The results imply that traumatic brain injuries lead to elevated amyloid in old age, but only in some. “We need more research to find out who is most vulnerable,” said Mielke. The researchers looked at whether ApoE4 heightened that susceptibility, but saw no relationship in the normal group, and could draw no conclusion from the MCI group because so few carried the risk allele. How much time had passed since the injury also seemed to have no influence. While those with MCI were older than the cognitively normal people, both groups averaged about 57 years between trauma and imaging. This means the former had no more time to develop pathology than the latter, Mielke said.
Curiously, people in the MCI group scored equally well, or poorly, in cognitive tests whether they had suffered head trauma or not. The authors noted that this would be unexpected if head trauma leads to AD. They pointed out that the most vulnerable may have been excluded from this study because they already had been diagnosed with Alzheimer’s. The study design, which relies on splitting the cohort into normal and MCI groups, by way of clinical criteria, precludes addressing that possibility. Likewise, it is possible that brain Aβ was normal in the control group because anyone with elevated levels of the peptide had already developed MCI, the authors wrote.
Longitudinal data will be key for probing the long-term effects of head trauma, Mielke said. While she and colleagues will continue to follow this particular cohort in the MCSA, which is expanding to include people as young as 50, the ideal study would monitor people continuously from the time of injury into older age and record their biomarker trajectory.

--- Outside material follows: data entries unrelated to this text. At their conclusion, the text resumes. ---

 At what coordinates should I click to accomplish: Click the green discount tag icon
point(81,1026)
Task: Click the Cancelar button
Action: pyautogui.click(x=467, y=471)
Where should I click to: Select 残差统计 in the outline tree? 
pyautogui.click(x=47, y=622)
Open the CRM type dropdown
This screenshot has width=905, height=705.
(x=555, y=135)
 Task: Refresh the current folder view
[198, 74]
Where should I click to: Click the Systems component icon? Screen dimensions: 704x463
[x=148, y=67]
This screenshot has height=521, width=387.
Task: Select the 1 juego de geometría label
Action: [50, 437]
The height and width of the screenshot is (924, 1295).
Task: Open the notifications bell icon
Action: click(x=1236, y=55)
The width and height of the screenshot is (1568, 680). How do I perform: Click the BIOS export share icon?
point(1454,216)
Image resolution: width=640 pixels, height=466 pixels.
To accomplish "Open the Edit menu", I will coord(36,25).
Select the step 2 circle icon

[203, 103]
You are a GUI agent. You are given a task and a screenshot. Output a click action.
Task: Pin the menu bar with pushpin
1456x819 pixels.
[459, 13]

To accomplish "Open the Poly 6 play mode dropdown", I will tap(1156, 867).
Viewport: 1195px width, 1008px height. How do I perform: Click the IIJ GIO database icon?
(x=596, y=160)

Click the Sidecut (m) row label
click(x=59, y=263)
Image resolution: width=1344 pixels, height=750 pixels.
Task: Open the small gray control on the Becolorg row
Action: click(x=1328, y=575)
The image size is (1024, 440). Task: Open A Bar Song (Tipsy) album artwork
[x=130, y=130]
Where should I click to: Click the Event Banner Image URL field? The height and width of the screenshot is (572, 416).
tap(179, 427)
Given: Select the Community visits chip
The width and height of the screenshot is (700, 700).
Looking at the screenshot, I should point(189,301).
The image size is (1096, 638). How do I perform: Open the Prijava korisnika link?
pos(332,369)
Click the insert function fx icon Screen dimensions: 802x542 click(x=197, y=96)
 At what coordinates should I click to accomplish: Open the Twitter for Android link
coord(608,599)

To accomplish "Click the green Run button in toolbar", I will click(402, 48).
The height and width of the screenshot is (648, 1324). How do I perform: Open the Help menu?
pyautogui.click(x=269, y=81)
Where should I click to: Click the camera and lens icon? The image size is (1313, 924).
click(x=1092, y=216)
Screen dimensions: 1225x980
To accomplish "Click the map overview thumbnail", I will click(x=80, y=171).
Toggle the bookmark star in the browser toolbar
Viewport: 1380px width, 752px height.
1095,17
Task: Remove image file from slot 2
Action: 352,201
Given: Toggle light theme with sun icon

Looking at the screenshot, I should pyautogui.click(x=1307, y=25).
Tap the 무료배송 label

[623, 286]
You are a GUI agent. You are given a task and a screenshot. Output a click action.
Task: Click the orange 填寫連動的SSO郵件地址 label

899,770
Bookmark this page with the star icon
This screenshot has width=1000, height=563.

Researchers could then see if amyloid appears early on and is cleared, whether head trauma accelerates amyloid deposition as people age, and whether trauma increases risk of AD. Raskind agreed that prospective longitudinal studies in humans with recent head injuries and in transgenic animals will be needed to solidify a link between TBI and Alzheimer’s. Given that the two seem to be connected via pathology, if scientists better understand the brain’s response to TBI, they may gain important insights about AD as well, he told Alzforum. Tau pathology has also been linked to trauma and could be better assessed once imaging ligands for tau becomes available (see Nov 2012 conference story).
Samuel Gandy, Mount Sinai Medical Center, New York, cautioned in an email that with the currently available amyloid ligands, researchers may be unable to capture the full picture of amyloid in the brain. Imaging agents miss diffuse amyloid deposits, which make up the majority of those that occur after brain injury, he wrote.